**Objectives**
• 1. Can you duplicate the passage of the Anne de Winton article, starting with "Yeats was grumpy, Augustus" and going on through "thinned and greyed."?
• 2. Does the Anne de Winton article agree with each statement: (a) Anne de Winton lives in Devon; (b) Nanno is her granddaughter; (c) her hair is still flaxen? For each, answer yes or no and quote the words of the article that decide it.

[Start of Text]

Yeats was grumpy, Augustus John frightened them, G.B.S. played find the thimble (but did he cheat?) Anne de Winton, the granddaughter of Lady Gregory, now in her mid-80s and living in Devon, recalls for Aodhán Madden her idyllic childhood in Coole Park among giants of Irish literature
With the genteel graciousness of another age, the girl with the yellow hair, as W.B. Yeats described her in his famous poem, admitted me into her house in the lovely Devon countryside. Illogically, I was half-expecting to see some flaxen traces of that distant Yeatsian portrait, but Anne de Winton (née Gregory) the granddaughter of Lady Gregory, is now a frail though lively lady in her mid-80s, and her once-beautiful hair has thinned and greyed.
"It's so wonderful when people call. I thought everyone had forgotten about me," she mused as she showed me into her elegant front drawing room, flooded with mellow sunlight. She took an armchair beneath the window and asked her elderly companion, Nanno, to provide us with refreshments.

[End of Text]
[Start of Supplied data]

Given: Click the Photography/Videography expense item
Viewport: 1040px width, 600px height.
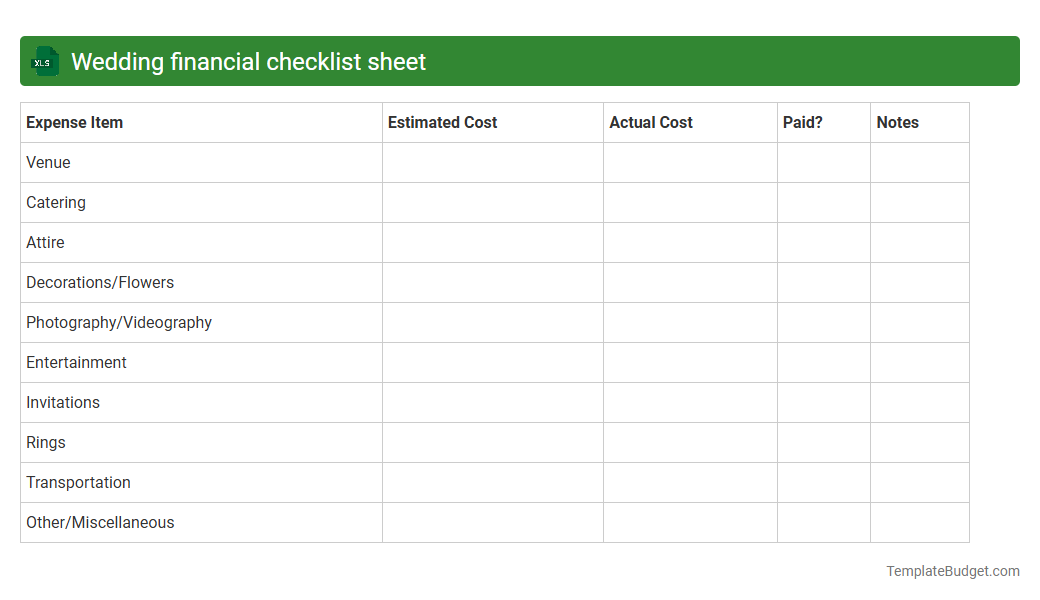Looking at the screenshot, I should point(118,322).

[End of Supplied data]
[Start of Supplied data]

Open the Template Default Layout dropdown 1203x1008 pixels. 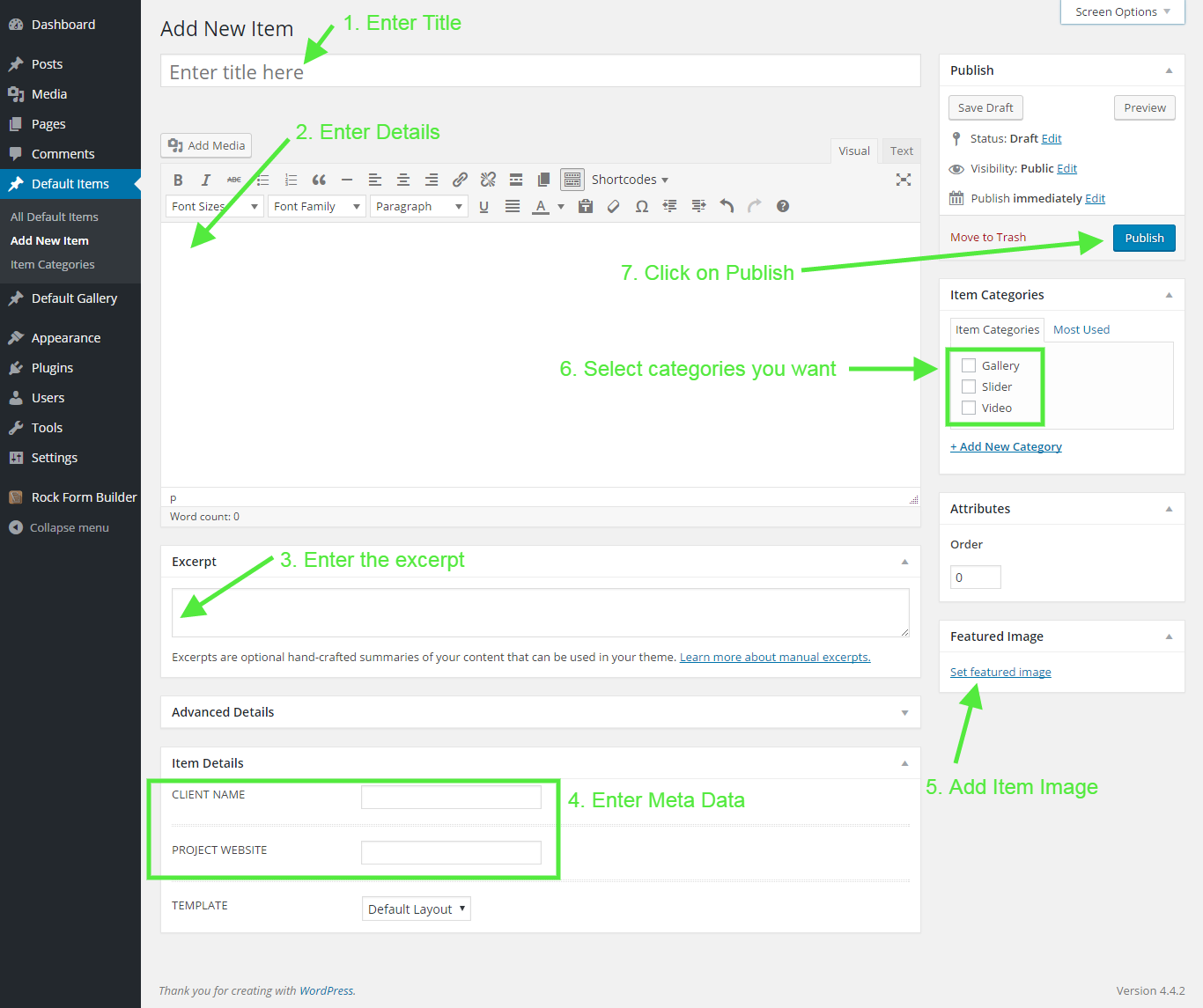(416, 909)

[End of Supplied data]

**Exercise solutions**
• 1.
Yeats was grumpy, Augustus John frightened them, G.B.S. played find the thimble (but did he cheat?) Anne de Winton, the granddaughter of Lady Gregory, now in her mid-80s and living in Devon, recalls for Aodhán Madden her idyllic childhood in Coole Park among giants of Irish literature
With the genteel graciousness of another age, the girl with the yellow hair, as W.B. Yeats described her in his famous poem, admitted me into her house in the lovely Devon countryside. Illogically, I was half-expecting to see some flaxen traces of that distant Yeatsian portrait, but Anne de Winton (née Gregory) the granddaughter of Lady Gregory, is now a frail though lively lady in her mid-80s, and her once-beautiful hair has thinned and greyed.

• 2.
(a) Yes: "now in her mid-80s and living in Devon"
(b) No: "her elderly companion, Nanno"
(c) No: "her once-beautiful hair has thinned and greyed"